Des tensions pourraient donc être accentuées au sein de l’institution à partir des représentations actuelles des enseignants et de ce qu’ils désignent comme l’essentiel. Ces textes officiels ne s’inscriront pas dans ces dichotomies et décevront certainement les uns et les autres. L’enjeu est ailleurs. Il s’agit donc de mieux faire réussir les élèves.

Quelles pratiques attendre du « socle » ?

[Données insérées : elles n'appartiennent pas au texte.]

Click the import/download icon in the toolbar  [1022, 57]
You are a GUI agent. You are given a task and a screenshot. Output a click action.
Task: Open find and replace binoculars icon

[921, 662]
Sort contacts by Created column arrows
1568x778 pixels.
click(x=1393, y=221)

Il est difficile de séparer le socle commun des lois d’orientation, celle de 1989 et celle de 2005. Centrer la pédagogie sur l’élève a été un axe nécessaire pour rééquilibrer la place de l’enfant. Les programmes 2002 ont déjà adopté le recul d’une mise en perspective historique. Le préambule cite les instructions qui ont constitué les continuités des méthodes pédagogiques, des textes de 1882 à ceux de 1989, en passant par les années 1923 et 1970.
Mais le recentrage sur l’élève ne diminue en rien le rôle de l’enseignant. Pas de réussites scolaires sans un partage équitable entre l’activité de l’élève et l’apport du maître. De même, pas de réussites scolaires sans un équilibre (pratiquement à égalité) entre des savoirs et des démarches propres aux domaines. Ainsi, acquérir des connaissances scientifiques est totalement inséparable de la démarche expérimentale et documentaire. Ainsi, les connaissances sur la langue sont totalement inséparables des valeurs et visions du monde des textes écrits en français. On peut donc légitimement prévoir que le socle commun déclenche des accords sur ces recherches d’équilibres salutaires.

Jean-Pierre Remond, inspecteur de l’Éducation nationale circonscription Le Mans I.